La monografia, realizzata in occasione dei 90 anni dalla nascita e nel decennale della scomparsa di De Santis, era stata presentata in anteprima al Museum of Modern Art di New York il 14 dicembre 2007 ed in seguito a Fondi – città natale del regista e sede dell’Associazione –, all’Istituto Italiano di Cultura di Parigi e infine a Roma, in un incontro organizzato dal Centro Sperimentale di Cinematografia, dove De Santis fu allievo di regia e negli anni ’80 coordinatore del corso di recitazione.

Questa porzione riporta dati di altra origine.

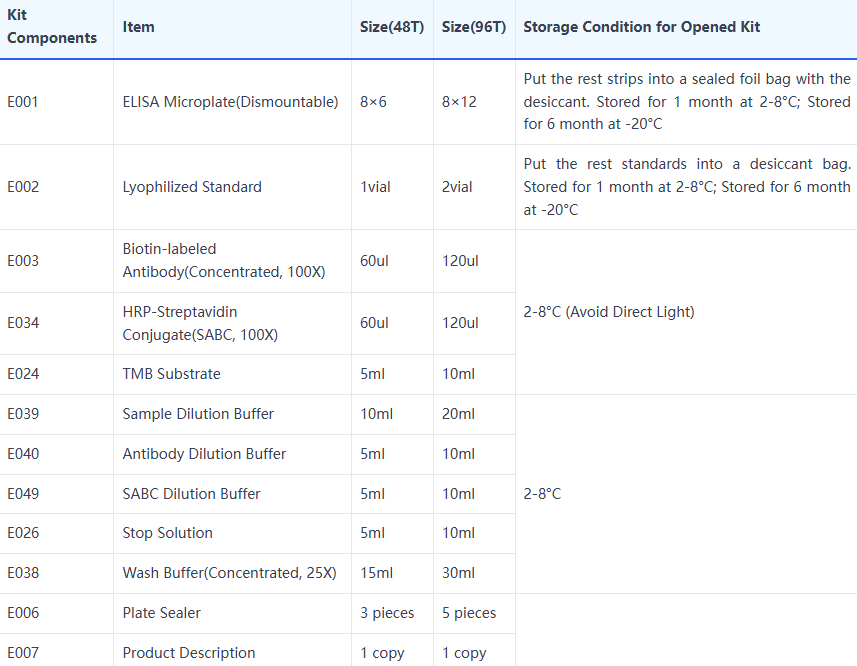Select the Product Description item cell
The height and width of the screenshot is (666, 857).
click(189, 653)
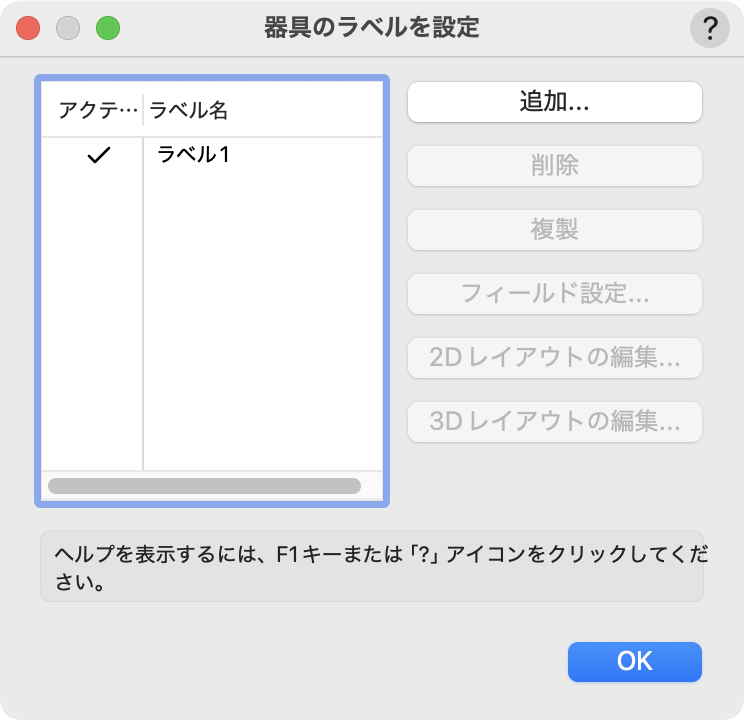Click the アクテ… column header
Screen dimensions: 744x720
pos(94,110)
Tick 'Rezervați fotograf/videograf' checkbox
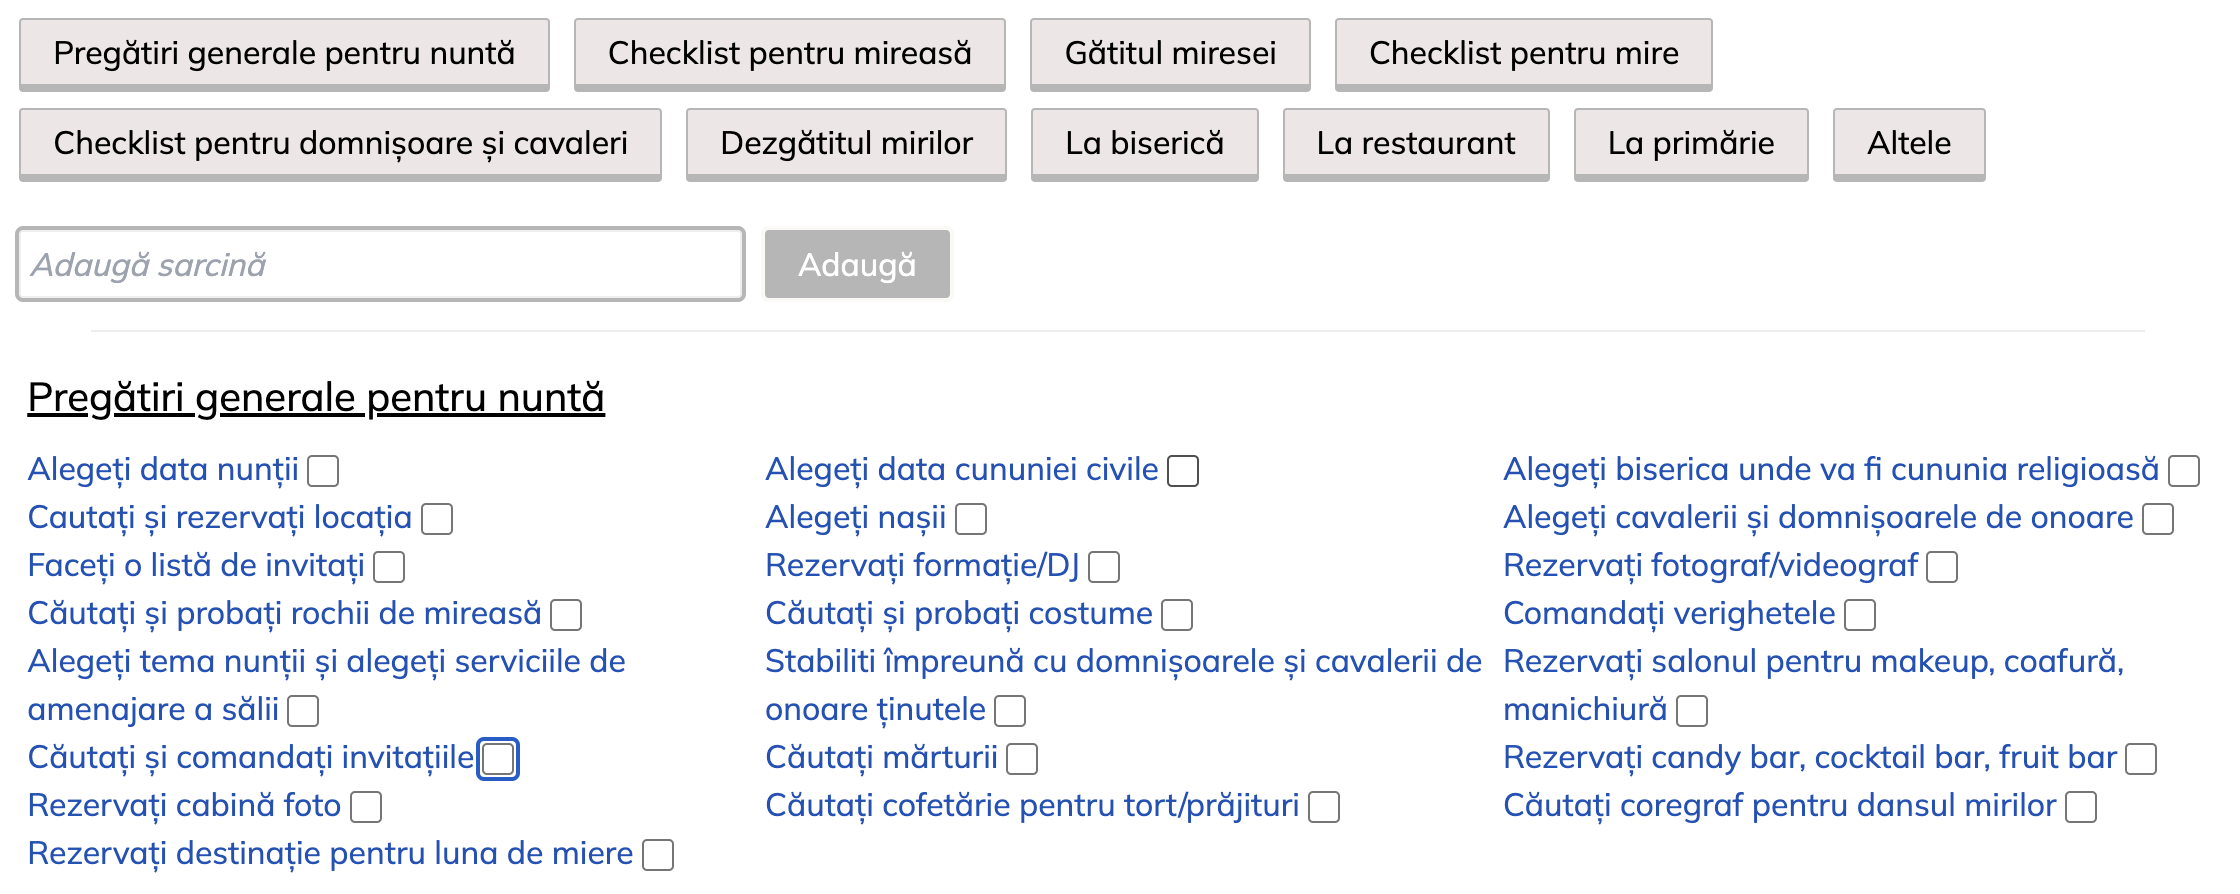This screenshot has height=894, width=2240. click(x=1942, y=567)
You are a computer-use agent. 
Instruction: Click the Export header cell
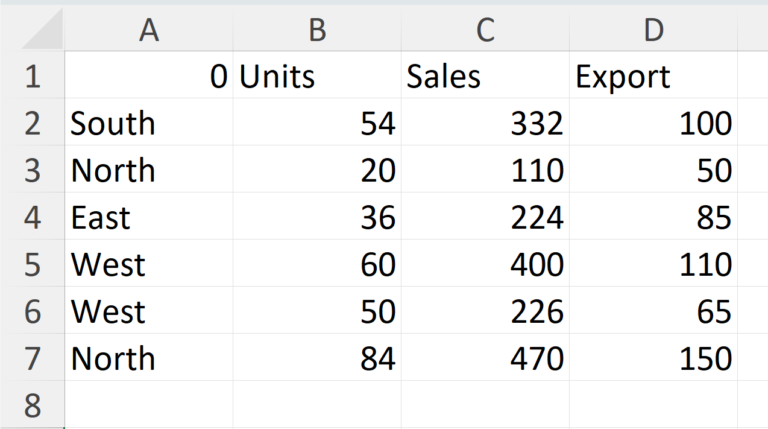tap(653, 77)
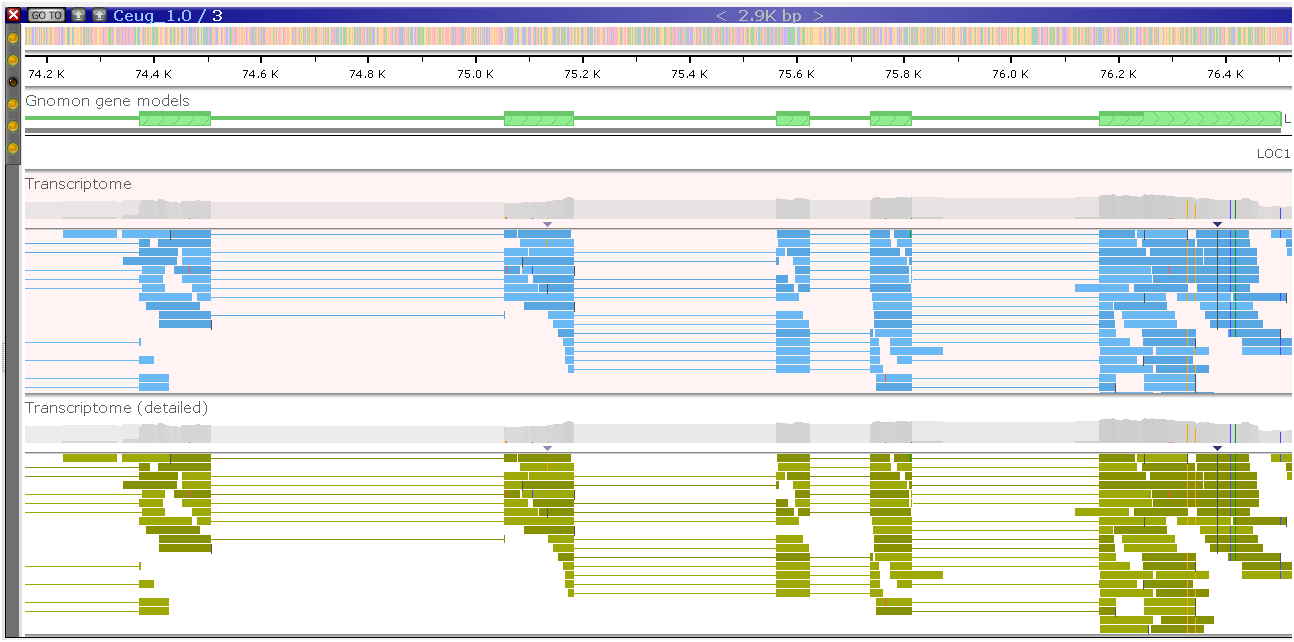Enable the dark inactive sidebar track button
The image size is (1294, 642).
click(13, 82)
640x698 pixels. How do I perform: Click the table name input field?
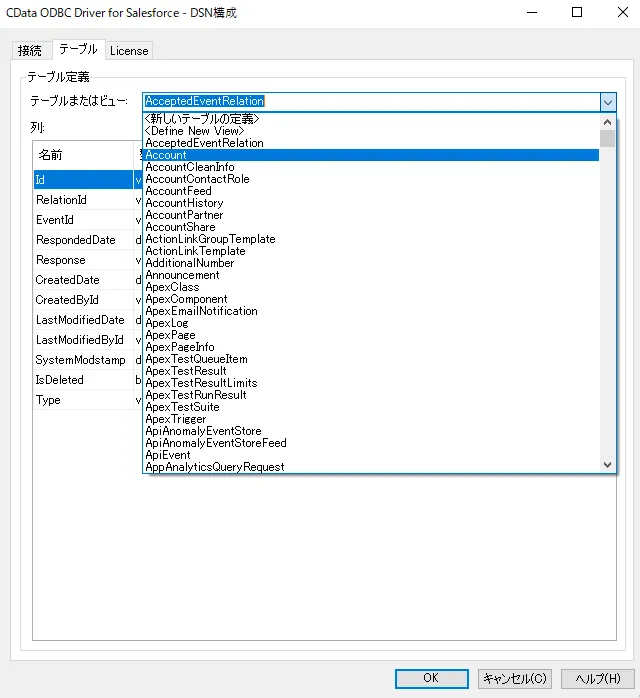click(370, 101)
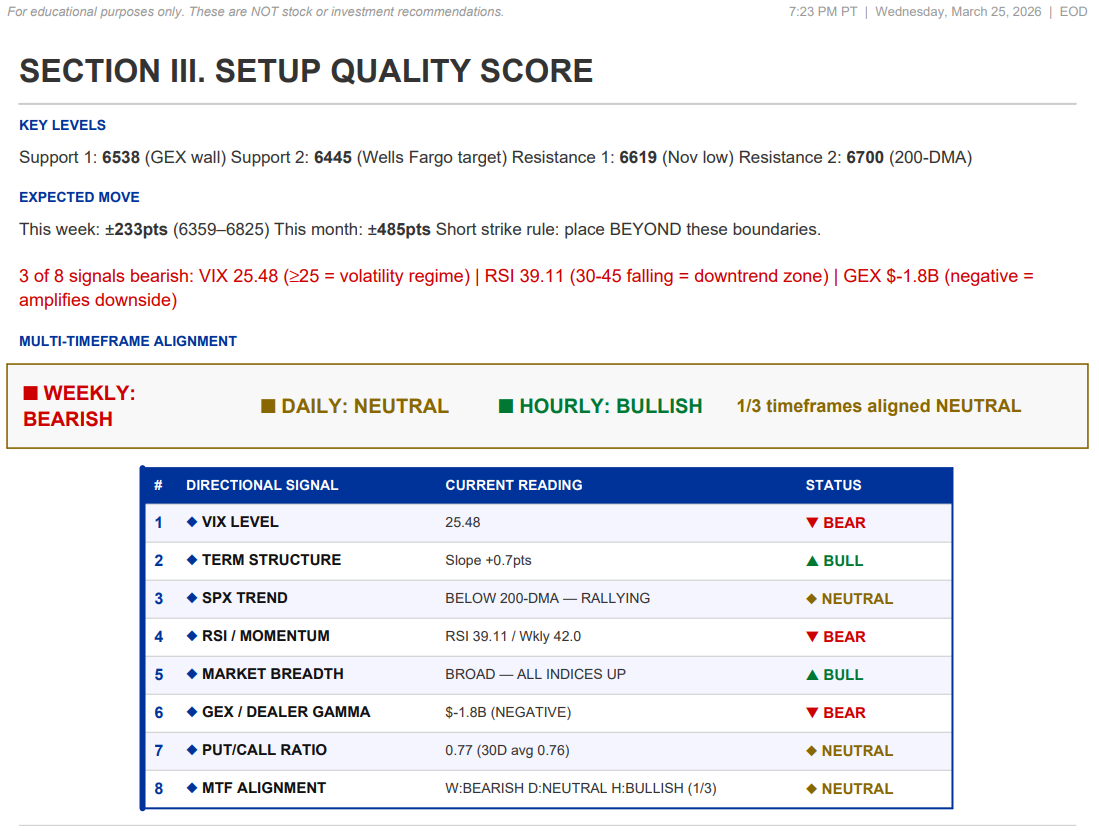Click the Support 1 value 6538
Screen dimensions: 1099x831
[x=121, y=157]
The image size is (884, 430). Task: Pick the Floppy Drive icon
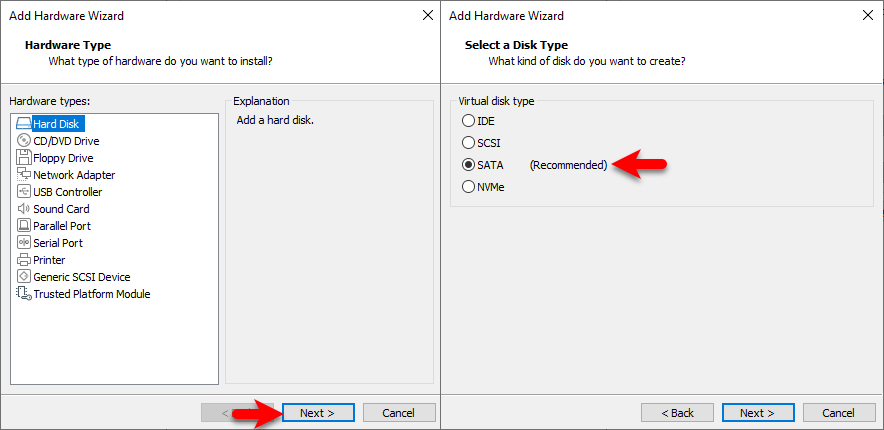point(24,157)
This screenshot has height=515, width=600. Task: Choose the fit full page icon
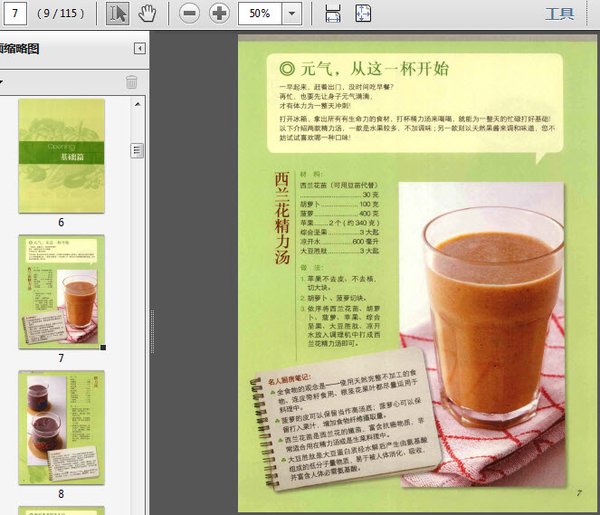pos(363,13)
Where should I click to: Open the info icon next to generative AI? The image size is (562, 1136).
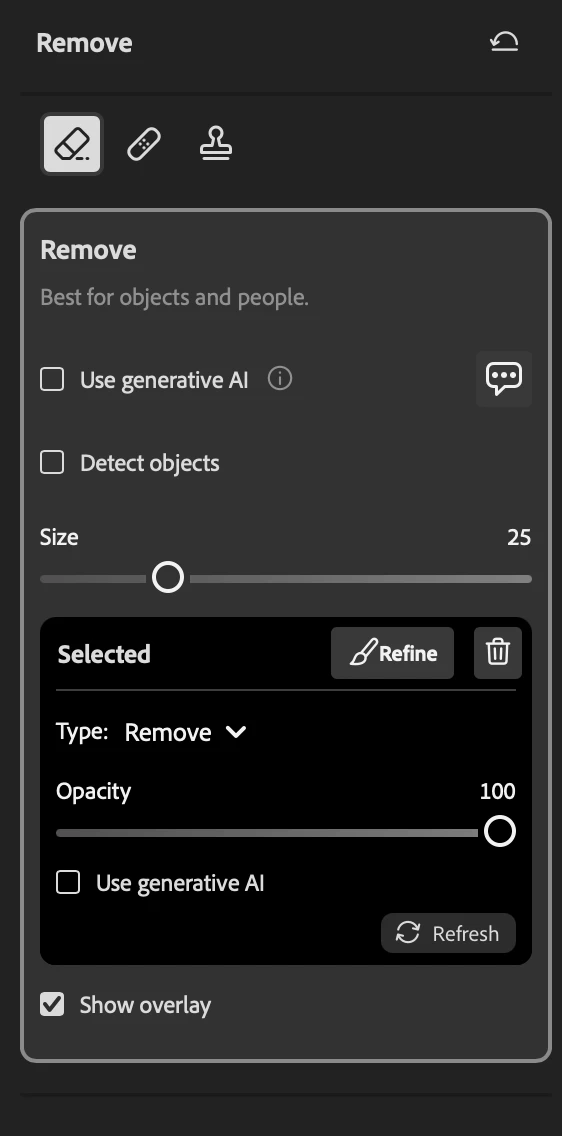pos(280,378)
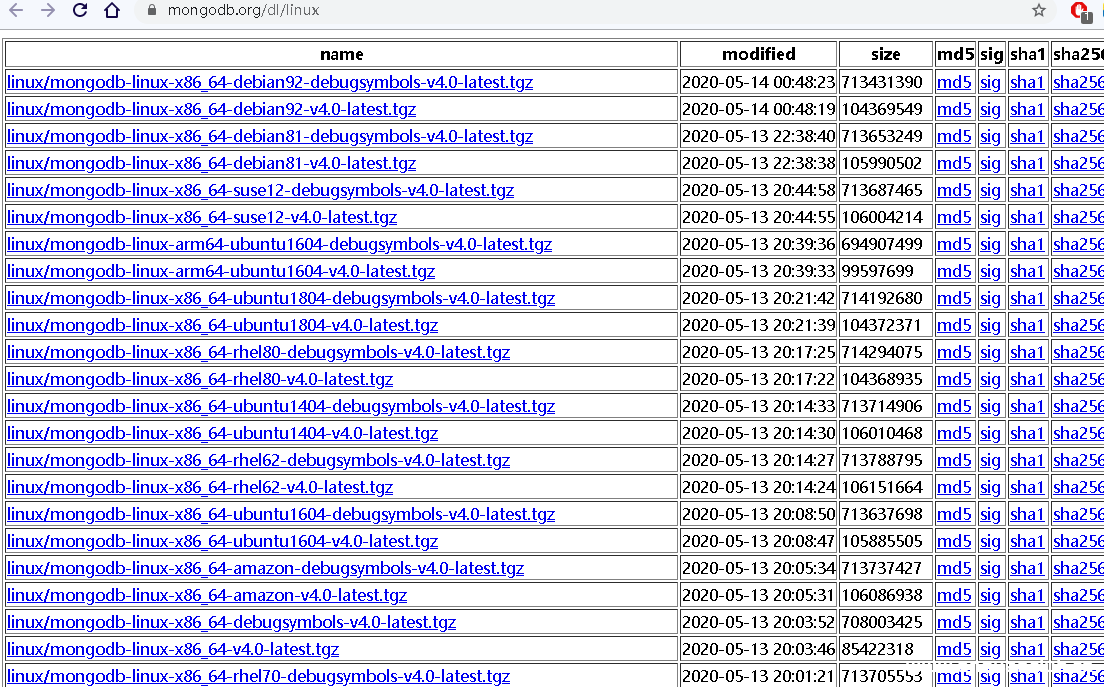
Task: Open the md5 link for the debian92 debugsymbols file
Action: point(954,82)
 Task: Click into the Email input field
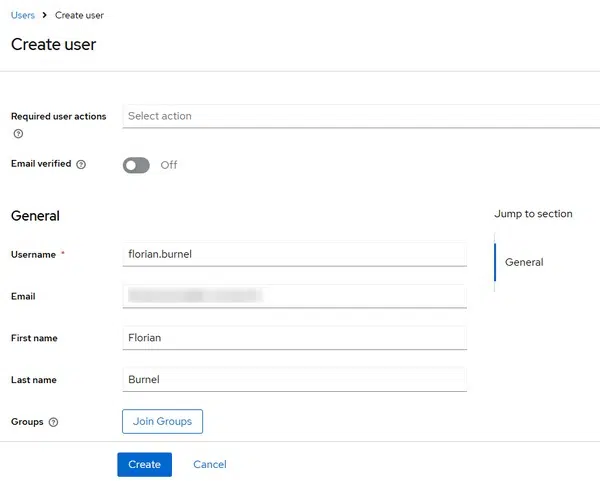click(x=294, y=296)
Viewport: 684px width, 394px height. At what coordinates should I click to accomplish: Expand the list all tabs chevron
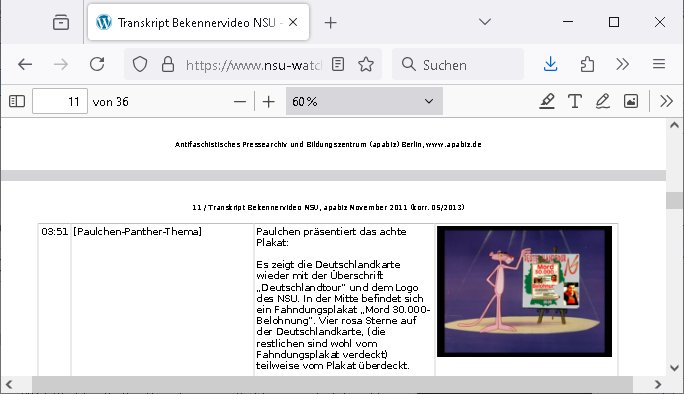(485, 22)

«La trasfigurazione della realtà» si compone di scritti completamente inediti: saggi di registi, storici del cinema e critici e inoltre testimonianze di prestigiosi registi italiani e internazionali (Bernardo Bertolucci, Francesco Rosi, Giuliano Montaldo, Marco Bellocchio, Constantin Costa-Gavras, Pavel Čuchraj, Ferzan Ozpetek, Citto Maselli, Marco Tullio Giordana, Mario Martone). E’ inoltre corredato da 280immagini, tra foto di set e fotogrammi tratti dalle pellicole dei film, da una dettagliatissima bibliografia e dal soggetto inedito I fatti di Andria, che è tra i progetti più belli di De Santis ed è anche, purtroppo, uno dei tanti film che non gli è stato consentito di realizzare. Oltre alla presentazione della monografia a cura di Marco Grossi, nel corso dell’omaggio sono stati proiettati il celeberrimo Riso amaro (1949), in versione restaurata, caposaldo del cinema neorealista interpretato da un’indimenticabile Silvana Mangano; Non c’è pace tra gli ulivi (1950), raffinato melodramma di impostazione teatrale girato tra Fondi, Sperlonga e Itri; Roma ore 11 (1952), che vede tra gli interpreti principali Raf Vallone, Lucia Bosè, Massimo Girotti, Delia Scala e, in replica, il film nomination all’Oscar Riso amaro. Tutte le pellicole, sottotitolate in inglese, sono state cortesemente messe a disposizione da Cinecittà Holding.